The mâitre d’ from Les Jardins was asked by the defense counsel to describe the shooter. “Très tall,” he said. “Zhoulders énorme. Hands, énorme! Ze hair? Très long. Comme les dieux mythologique!” Not the shooter I had seen, not Kaiser, not the shooter I myself had just described to the court, not by a mile. Silence in the gallery.
Perdhomme’s attorney pointed at me: “Is this our man?”

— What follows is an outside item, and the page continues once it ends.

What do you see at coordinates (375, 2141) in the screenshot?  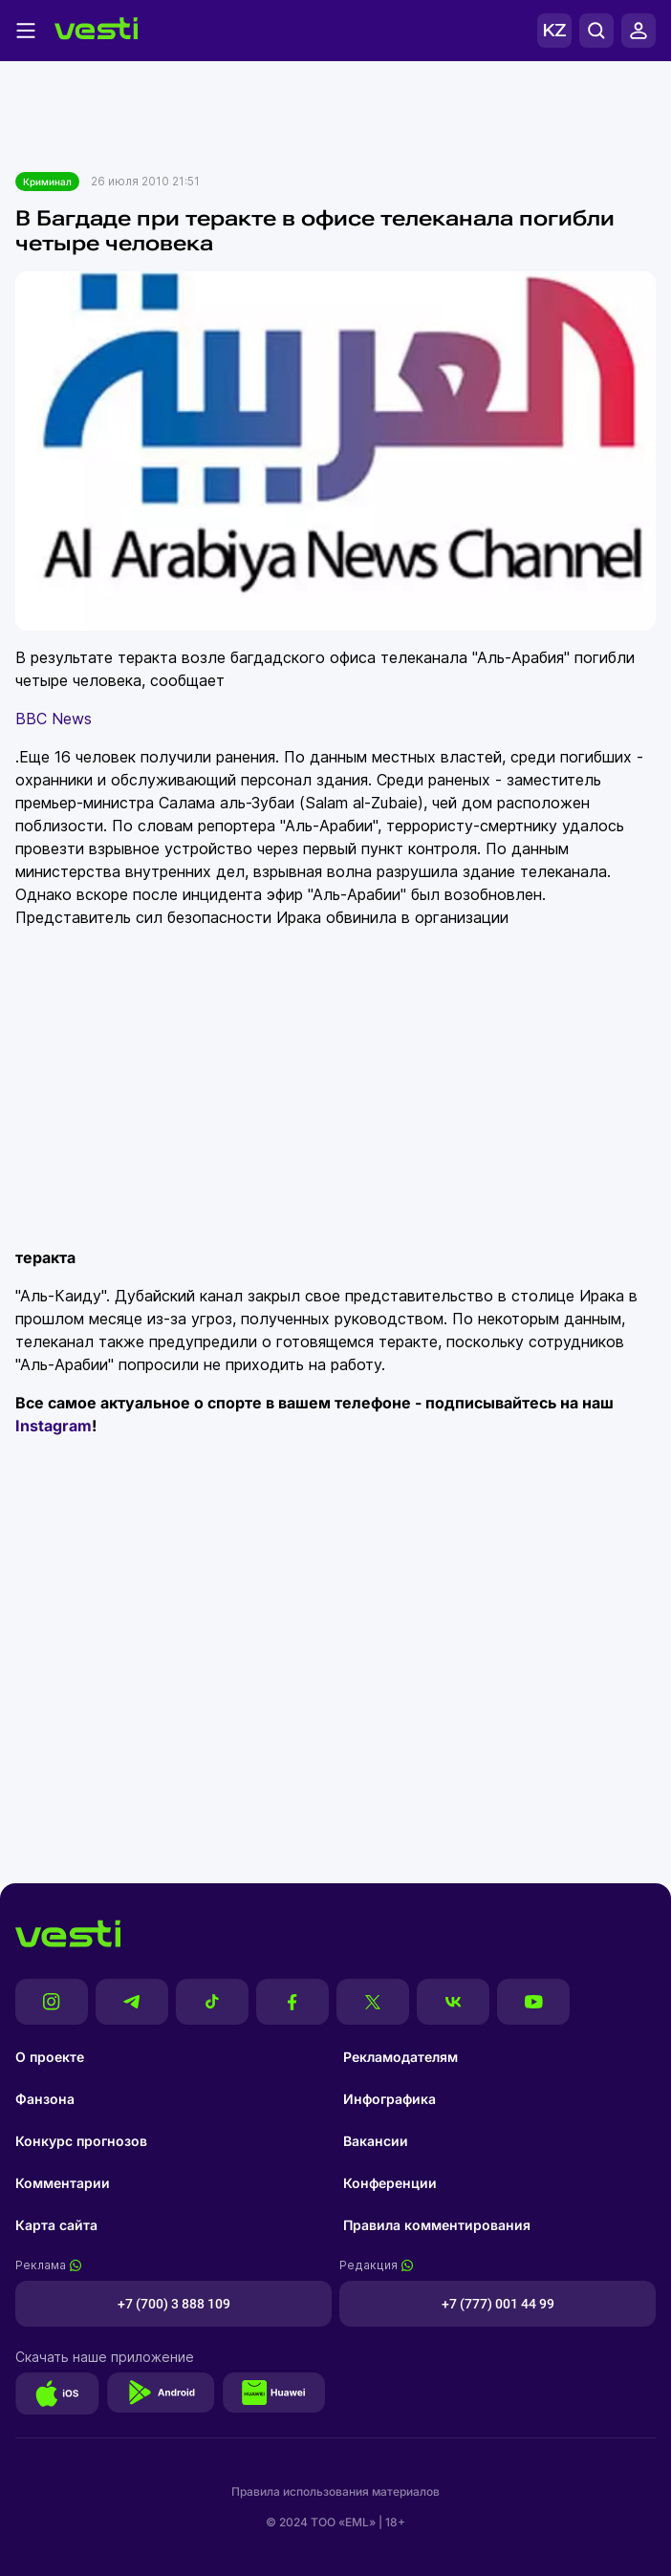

The look on the mâitre d’s face—whoa—he’d gotten confused somewhere deep in his traumatized psyche, had plugged me into the shooter’s role. The gallery, heavily stocked with Dolus ringers, broke into derisive laughter. Everyone knew the tenuous case against Perdhomme had just been blown. And there I was, not saying half of what I knew, represented and closely advised by the same lawyer Dad had been assigned, the corpulent McBee, who we should have known was on the take, rumpled guy like that driving a vintage XKE, laughing privately with the opposition at every recess. It only occurred to me many years later that someone in Dad’s legal inner circle had to have told someone in the killer’s circle the name of the restaurant Dad had picked for his freedom meal. Who else but McBee? He’d had no questions for Kate, who took the stand for all of three minutes and ranted about Dabney’s death, how it was all connected, how innocent civilians were dying in Vietnam, how Dabney had stood against all that, sad heads shaking all around the room: No more questions, Your Honor. She had to be hushed by the judge as she launched into Nixon, and then Sylphide.